The classroom education component of the program trains students to service and repair Toyota and Lexus vehicles and is now in 37 locations nationwide, including underrepresented communities such as West Philadelphia, Hialeah, Florida, and a partnership with the only Historically Black College and University with an auto program – Lawson State Community College in Birmingham, Alabama.

The company partners with community colleges, a Universal Technical Institute and two with Job Corps – a U.S. Department of Labor-sponsored program.
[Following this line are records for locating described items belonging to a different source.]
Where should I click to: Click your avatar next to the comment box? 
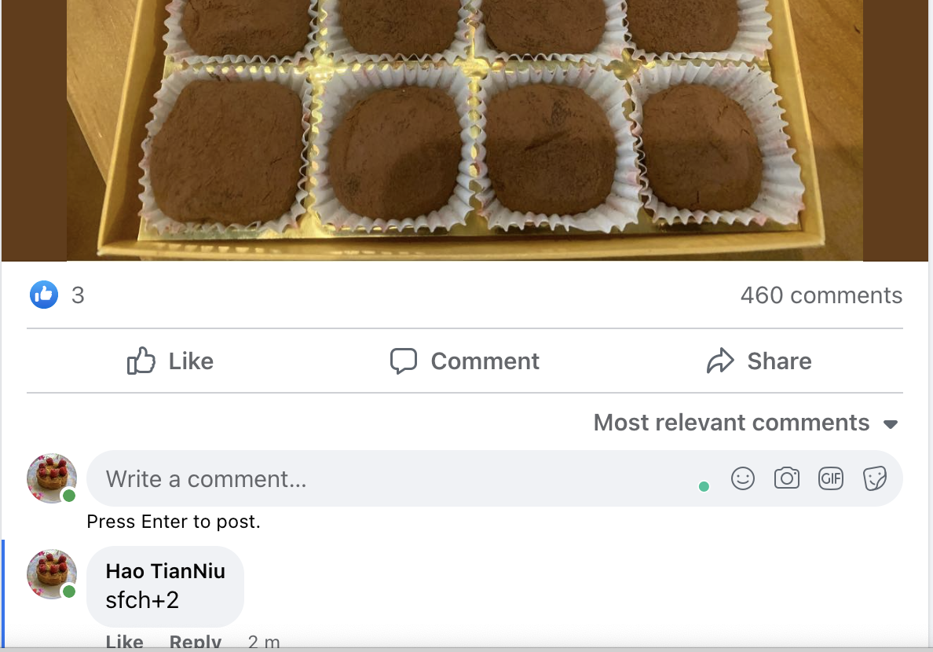pyautogui.click(x=51, y=478)
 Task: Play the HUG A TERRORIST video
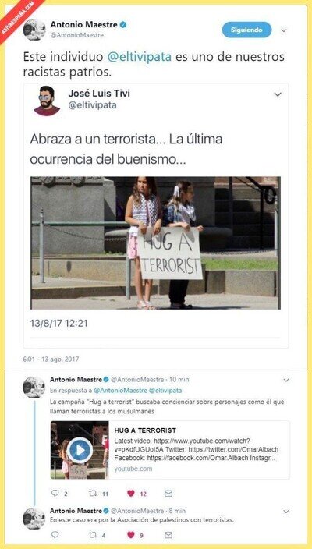pos(80,450)
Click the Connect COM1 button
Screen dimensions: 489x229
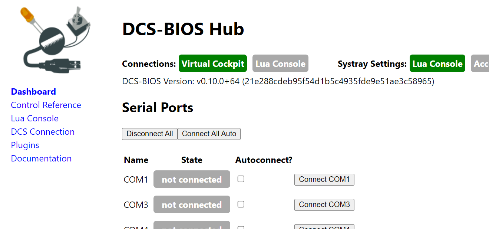click(324, 180)
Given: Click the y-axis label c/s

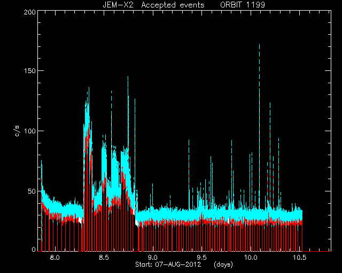Looking at the screenshot, I should coord(18,131).
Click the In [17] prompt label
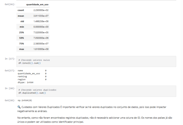Viewport: 183px width, 125px height. coord(10,59)
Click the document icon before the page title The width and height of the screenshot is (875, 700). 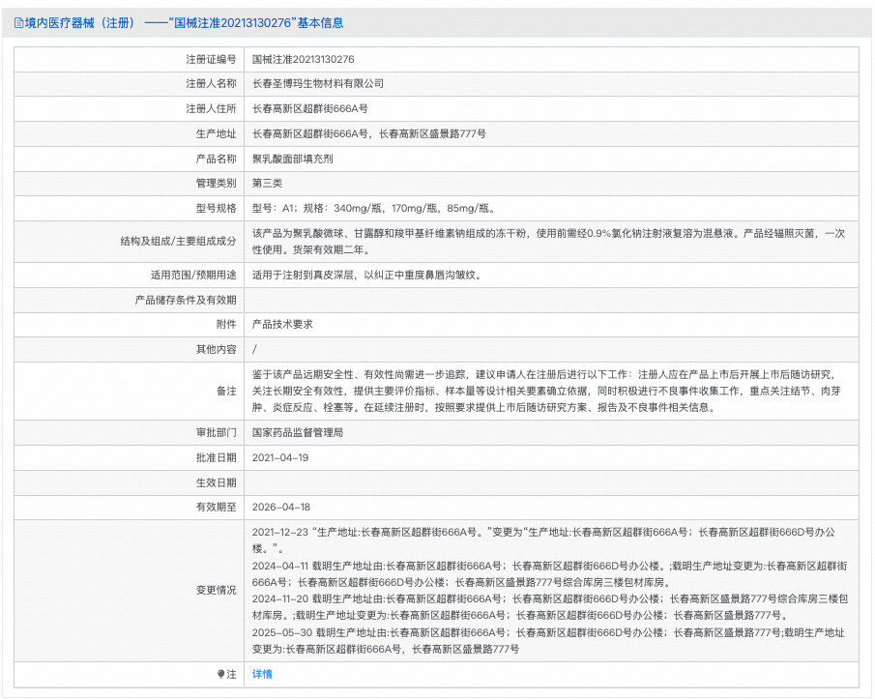[18, 23]
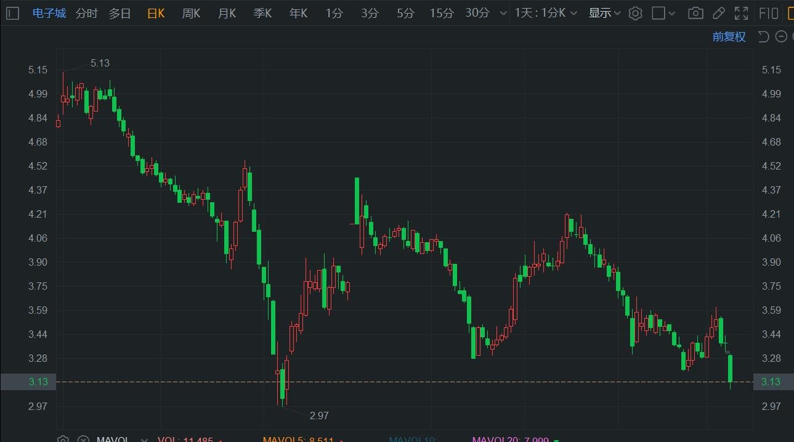This screenshot has width=794, height=442.
Task: Open the window layout square dropdown
Action: pyautogui.click(x=664, y=13)
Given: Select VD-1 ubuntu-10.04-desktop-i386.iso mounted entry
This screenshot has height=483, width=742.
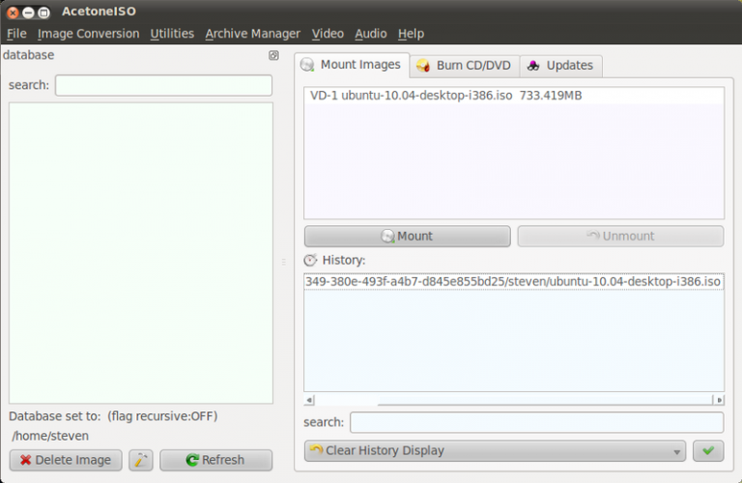Looking at the screenshot, I should 445,97.
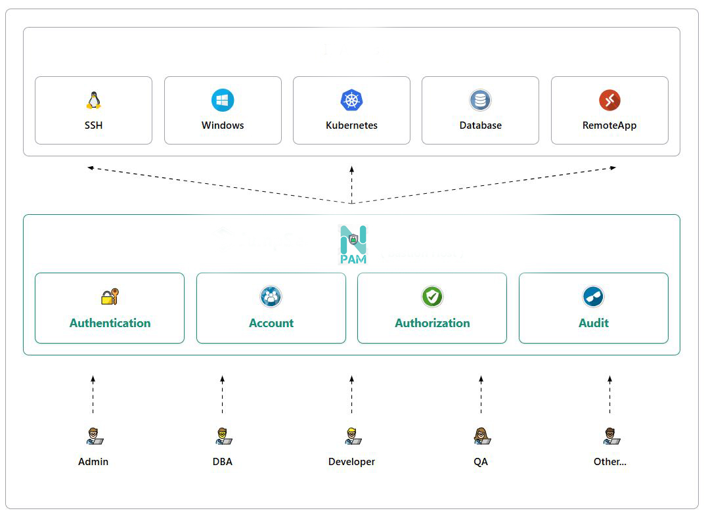Image resolution: width=706 pixels, height=517 pixels.
Task: Select the Database cylinder icon
Action: (x=480, y=101)
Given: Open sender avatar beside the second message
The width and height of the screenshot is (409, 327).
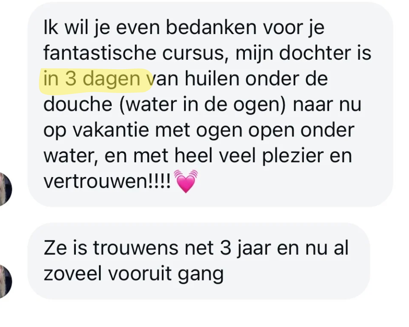Looking at the screenshot, I should pyautogui.click(x=6, y=281).
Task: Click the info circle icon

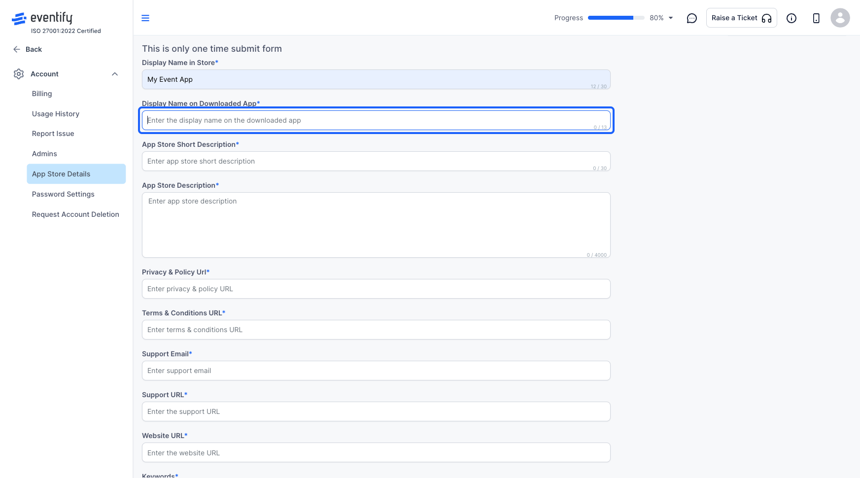Action: click(791, 18)
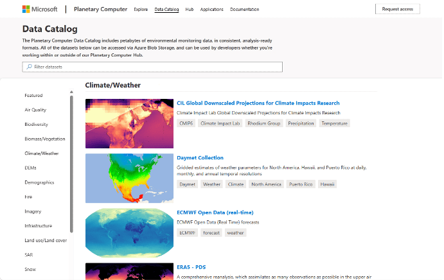
Task: Click the search magnifier icon in filter box
Action: coord(28,67)
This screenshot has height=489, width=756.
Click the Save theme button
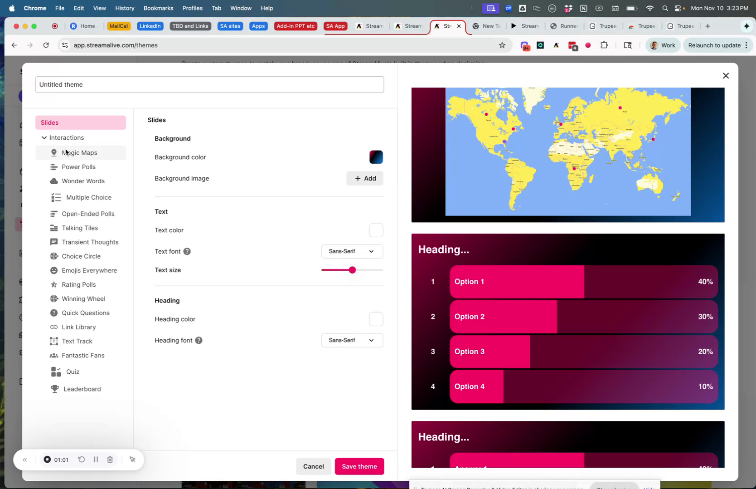(359, 466)
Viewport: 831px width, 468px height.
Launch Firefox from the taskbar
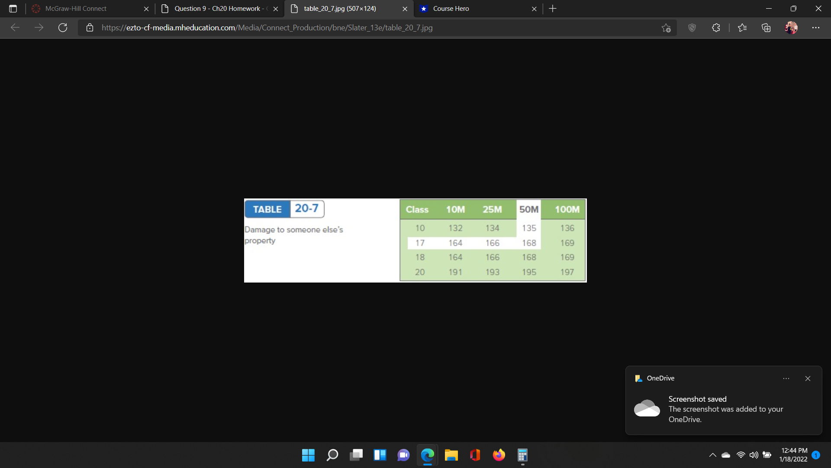[499, 455]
The classroom or lab training requires 1,300 in-person hours with one of these partners, where the students learn components and concepts such as the fundamentals of automotives, brakes, suspension, engine repair, engine performance, electrical, steering suspension, transmission, and drive train.

The cost to the student is established by the training institutions, aligning with their cost-per-credit hour. Some students are eligible to receive grants and financial aid based on income and a growing number of dealerships are providing scholarships. As a government subsidized program, expenses are covered for Job Corps students.

Additionally, a 640-hour internship at a Toyota or Lexus dealership is required. The result is a certification that recognizes the individual is qualified to do warranty work.

“I’ve gotten some real rock stars out of it,” says Brian Lawrence, service director with Mark Miller Toyota in Salt Lake City, Utah. “With the program that’s close to me here through Job Corps, the teachers, program, and counselors are all 100% committed to trying to make these kids fantastic.”

Lawrence currently has four T-TEN students working in the express lane, and estimates more than 40% of his shop are graduates of the program. He believes in the program so much that he visits local high schools to promote the program.

“I talk to their seniors to help them understand there is an outlet to help them get a great wage,” he says. “I usually use my wife as an example. She still has a $60,000 debt to become a kindergarten teacher. If you like being a mechanic, you can spend $25,000 to make just as much as her.”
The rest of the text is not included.